Accounts & billing > Account tab > Add UTM tags to my landing page URLs

Then, if you already had added manual tags to your campaigns you can select “keep my existing tags” or “replace all existing tabs” with automatically generated ones if you hadn’t created UTM tags yet. 

Track Twitter Ads metrics in Universal Analytics

For tracking Twitter Ads traffic in your Universal Analytics account you can use UTMs in the links you use in your ads, the same as we explained for the other advertising platforms. Remember you can always use Google’s UTM builder for creating your URLs with parameters.

Google Analytics for dummies, 10 final tips

To put the cherry on top of this post, here’s a brief list of 10 Google Analytics tips for dummies that you may find useful:

No page load, no data

The tracking code is activated during the page load and only then does it start collecting information about the activity on your website.

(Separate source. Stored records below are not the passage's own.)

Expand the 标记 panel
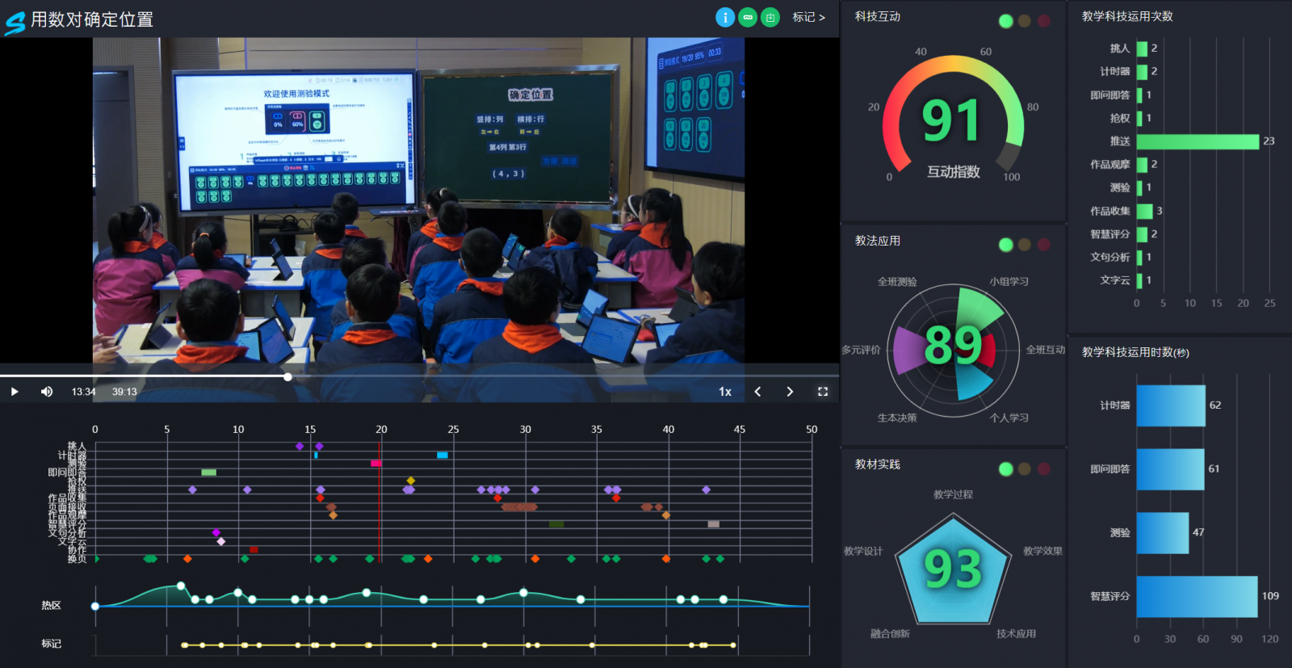Viewport: 1292px width, 668px height. (808, 17)
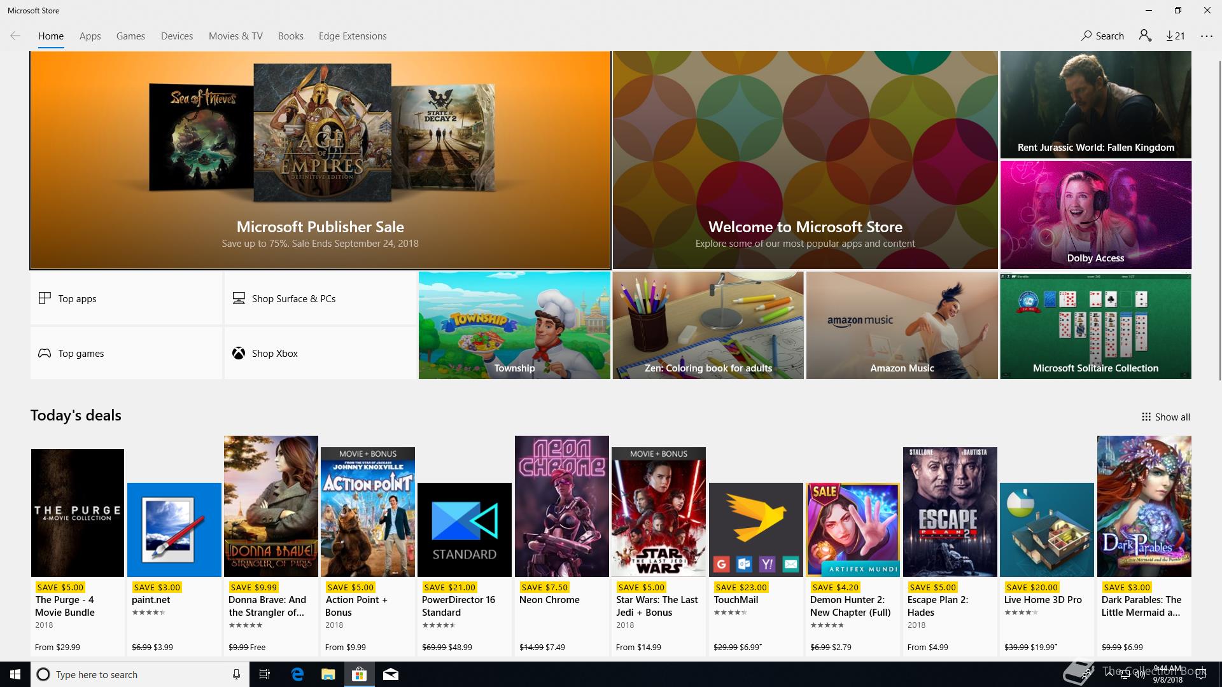
Task: Switch to the Games tab
Action: point(130,36)
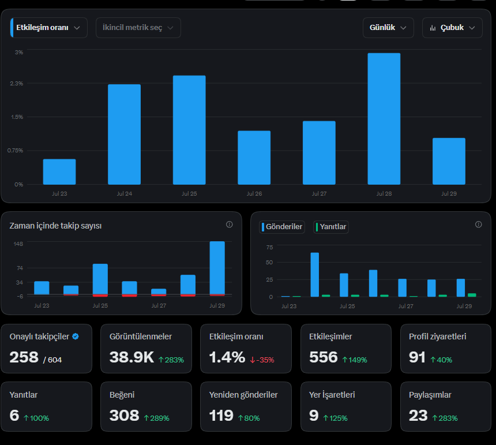Select the Paylaşımlar stat card
496x445 pixels.
[x=445, y=407]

A user is not a real person

Always remember that the information you see is based on anonymous data extracted from a browser, and not from real people.

Cookies come and go

Be aware that people can easily delete analysis cookies from their browsers to eliminate other storage on their devices. This prevents new sessions data from being matched to previous sessions data.

Medical check

On a healthy website the number of pageviews should be greater than the number of sessions, and the number of sessions greater than the number of users.

Misleading metrics

Implement events to track actual session length and avoid fake bounces before you begin to consider engagement metrics.

Your rules, your goals

You decide what the objectives of your page are and what economic value they have.

Remember the funnel

To navigate reports, remember that the main sections work like a sales funnel: Acquisition, Behavior, and Conversion.

Search and find

If you can’t find the report you’re looking for, use the search tool on the top of the page.

Logbook

Record the actions that may impact your metrics by adding notes to graphs. You can do this with ease by clicking the arrow at the bottom of the line graphs.

Double check the dates

If you see strange trends on the graphs or can’t find data that’s supposed to be there, check the date range!

Conclusion

I hope this Google Analytics for beginners guide has helped you in your first steps with digital analysis. To delve into the handling of this complex tool, I recommend you to explore the Google Analytics Academy.

If you haven’t implemented Google Analytics on your website yet, check this link to learn how to set up the Google Analytics tag. Do notice that you may need help from your website developer to insert the tracking code into your website pages.